From behind them Orson staggered into battle once more, either he had somehow managed to overcome the venom of Felix's blade or under the touch of Markov's foul power even death could not end his service. He tossed aside retreating broken ones with ease, and hurled himself atop Alexander, as Akanga found himself fighting tooth and claw against Markov's animated leftovers that were often little more than teeth and claws.

With the revolution's two leaders temporarily subdued and his wave of revolting reanimated remnants Markov seemed safe and certain to drive the opposing broken ones from his laboratory if not his entire estate.

Except that if there was ever one lesson to take to heart in Markovia, it was that appearances were deceiving.

From amid the ranks of Akanga and Alexander's followers came a crimson blur.

In one single bound it sought to catapult itself over the rolling of wave of ferocious flesh. One poor creature's small intestine attempted to restrain this new arrival by acting like a macabre lasso, but claws flashed and it was cut to ribbons.

A ruby red creature that was neither man nor beast had cleared the moat of living flesh that Markov had erected as his final defense.

“I heard you like to vivisect cats and people...” Growled James Firecat.

The words were warped and awkward as always, but Markovia was no stranger to those who spoke language of humans with the mouths of a beasts.

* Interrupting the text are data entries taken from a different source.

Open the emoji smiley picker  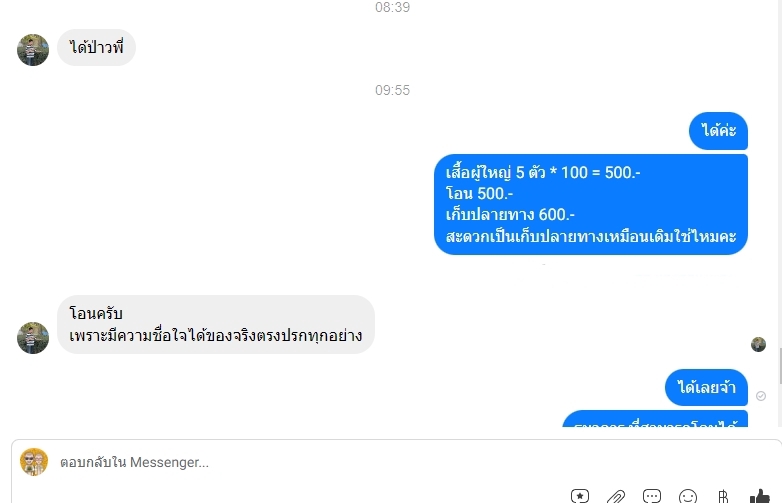pos(688,497)
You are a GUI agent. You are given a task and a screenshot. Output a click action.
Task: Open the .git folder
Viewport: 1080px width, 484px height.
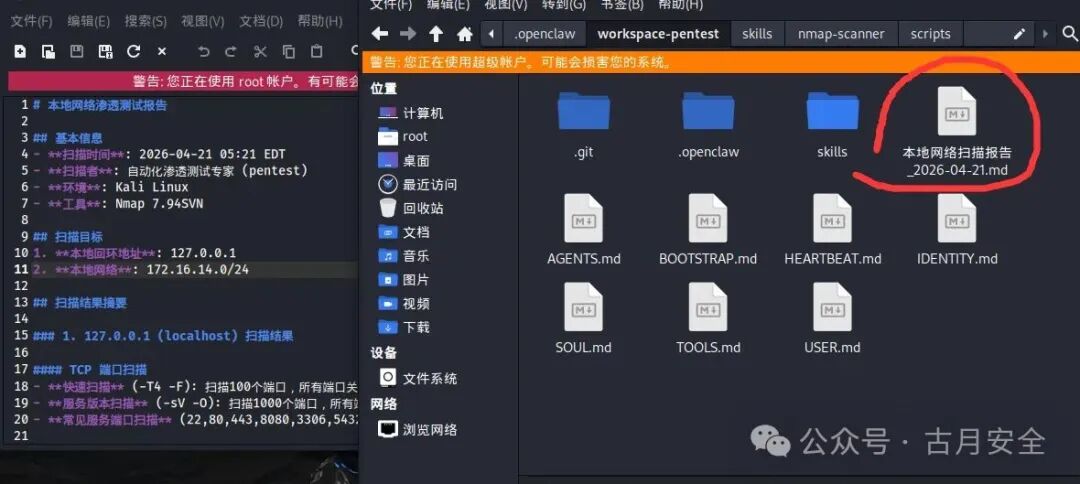coord(583,124)
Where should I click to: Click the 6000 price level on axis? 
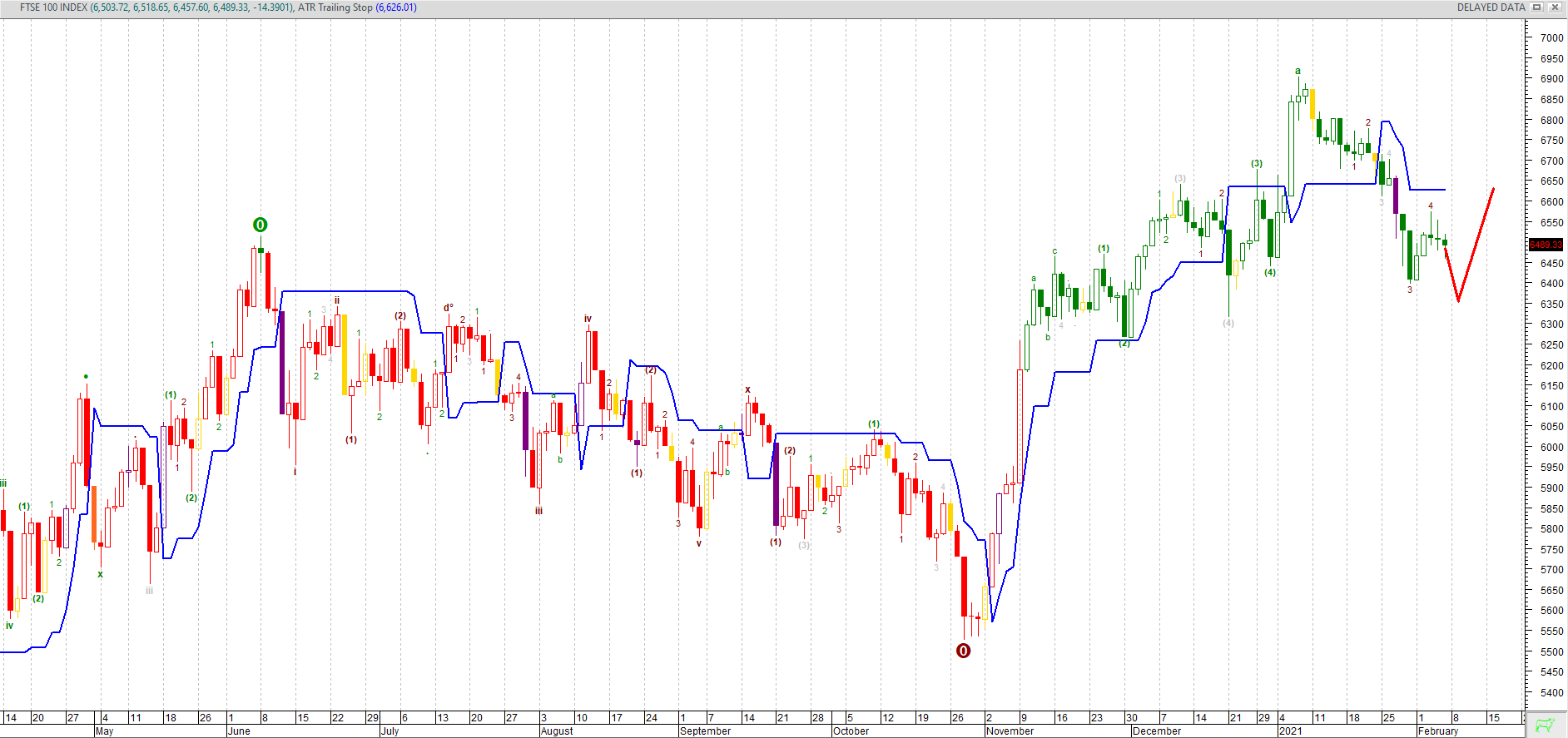pyautogui.click(x=1551, y=448)
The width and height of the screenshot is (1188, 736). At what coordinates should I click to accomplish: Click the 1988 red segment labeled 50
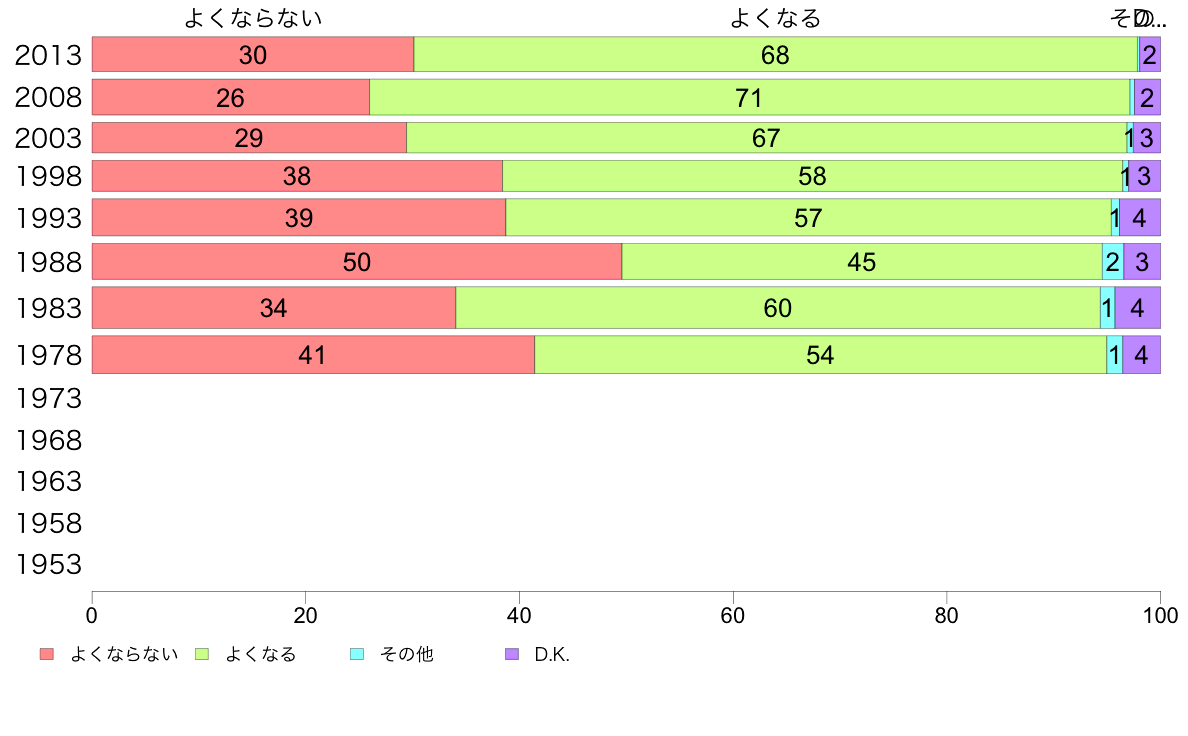click(356, 262)

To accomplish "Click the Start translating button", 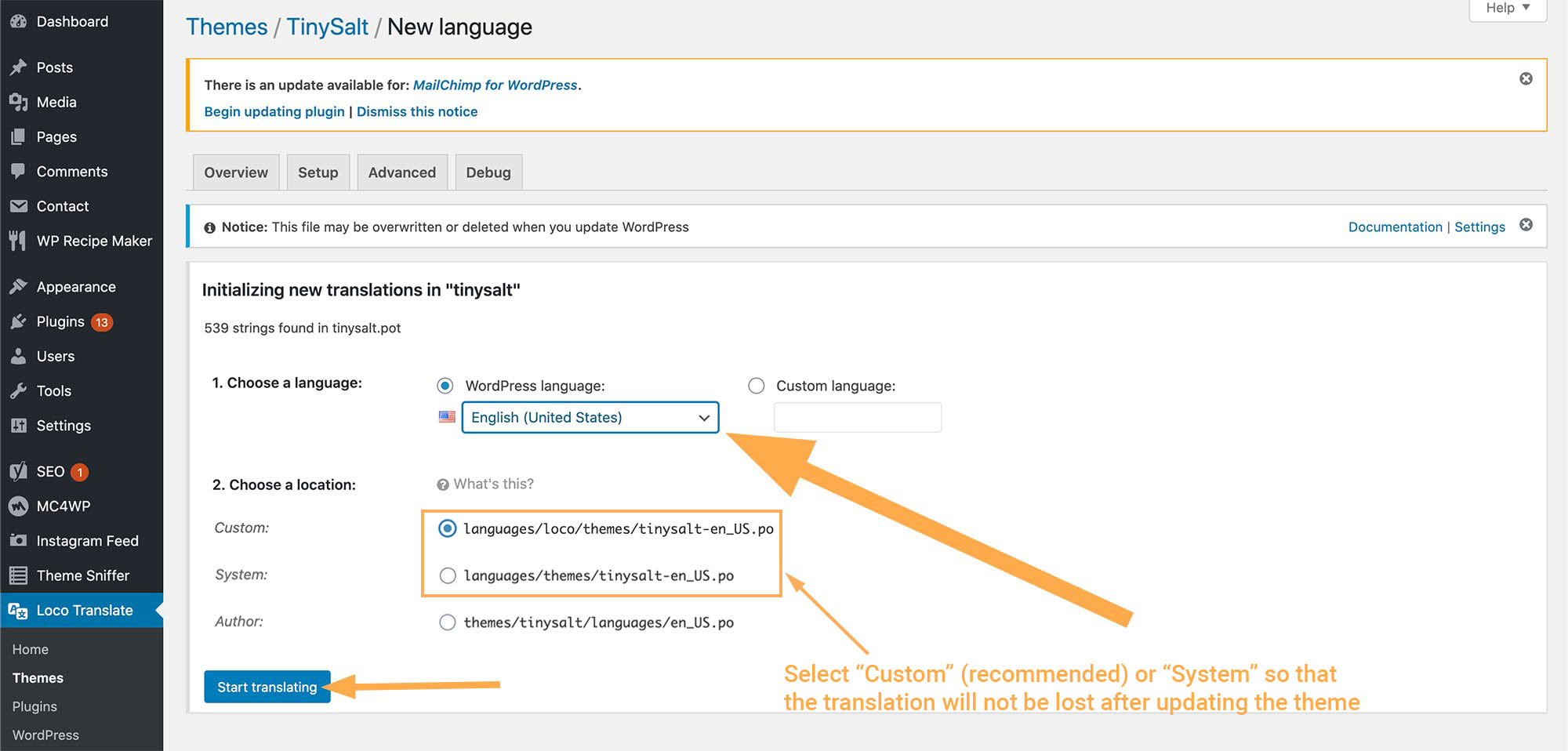I will click(267, 687).
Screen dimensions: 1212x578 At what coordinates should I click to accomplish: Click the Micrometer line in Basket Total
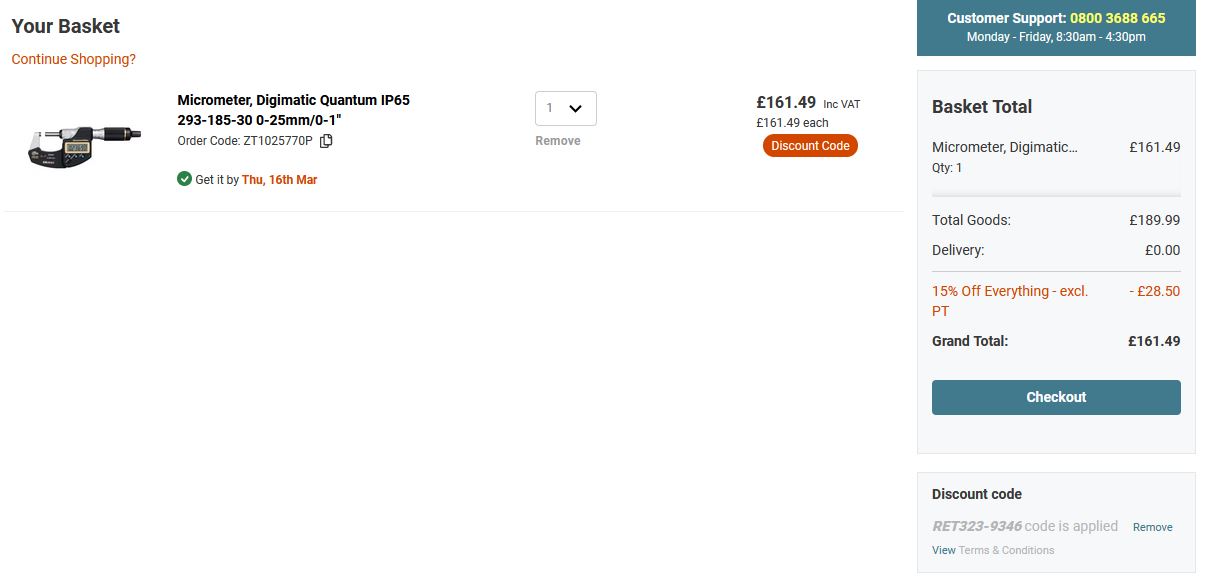click(1004, 147)
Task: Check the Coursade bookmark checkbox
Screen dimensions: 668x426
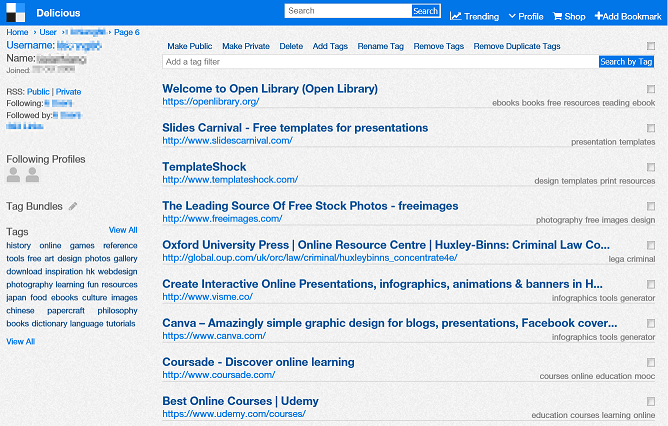Action: pos(651,362)
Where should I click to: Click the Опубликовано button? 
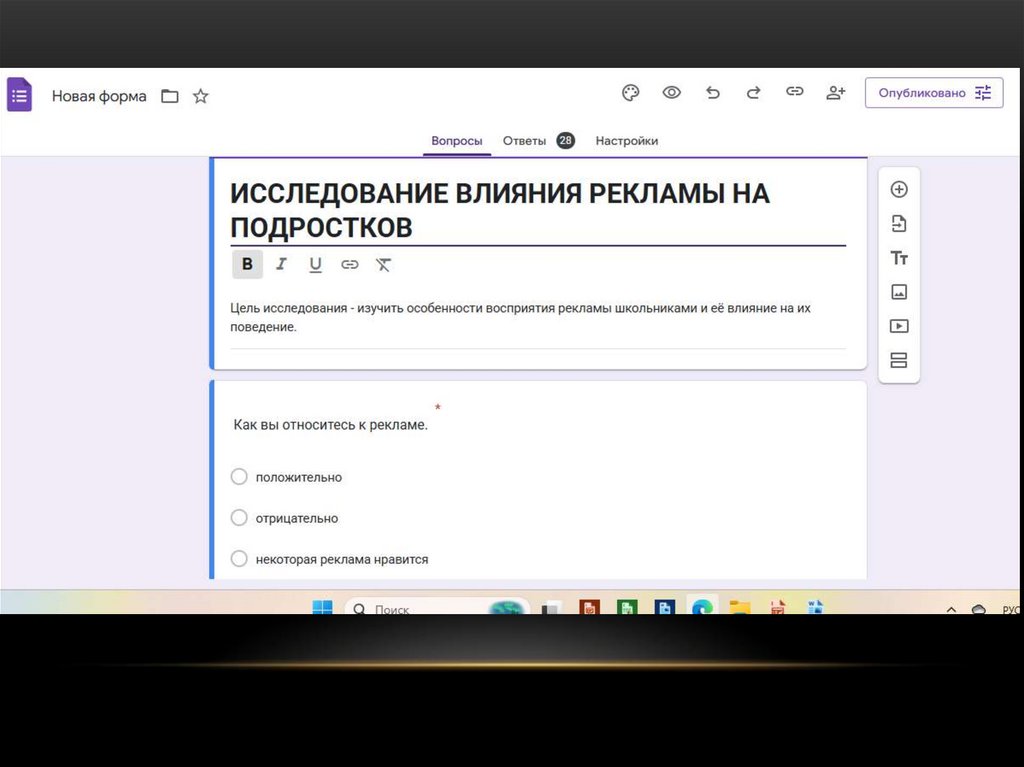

“How would you like it... if a catperson vivisected you...?” James hissed raising his front legs off the ground.

They were not true claws at the end of his fingers, certainly they seemed to be all but grafted in place and quite unretractable. On the other paw, it was unlikely that James had much intention of retracting his them any time soon.

“Foul felines, you vex me at ever turn!” Markov bellowed beating his hands on his chest like an actual enraged gorilla.

“They claim that one must have silver to do away with werebeasts, but I imagine that ripping your head from your scrawny neck will do the job all the same.” The Darklord decided before wadding forward into battle, not even bothering to try and wield any of the surgical instruments that lay scattered around the room.

Both combatants were forgoing any sort of tool, determined to instead do resolve their dispute with only their own bodies.

Once again such appearances were deceiving however, as Markov aimed a bone breaking blow at James, the werecat skillfully slid to the side, and had taken care to position himself in front of the Table of Life. Fransitek's fist slammed full force into the artifact which he had bolted to the ground and his animal ferocity did no more to harm the table than Alexander's blade.

In fact there was an audible sound of... well something going wrong in the Darklord's fist as a result of the impact.

A moment later James rushed forward and leaped over the distracted Darklord and lashed out with his claws as he sailed past. Markov's simian fur granted him some resilience against those claws, but not enough, James Firecat's claws had dealt wicked wounds to men in full platemail in the past.

For the moment Markov's sheer size did more to (comparatively) limit the damage dealt by the werecat's attacks than anything else. Screaming in rage he grabbed the Table of Life and heaved. The bolts popped loose as he ripped the ancient artifact up off the floor and turned to toss it at his feline foe.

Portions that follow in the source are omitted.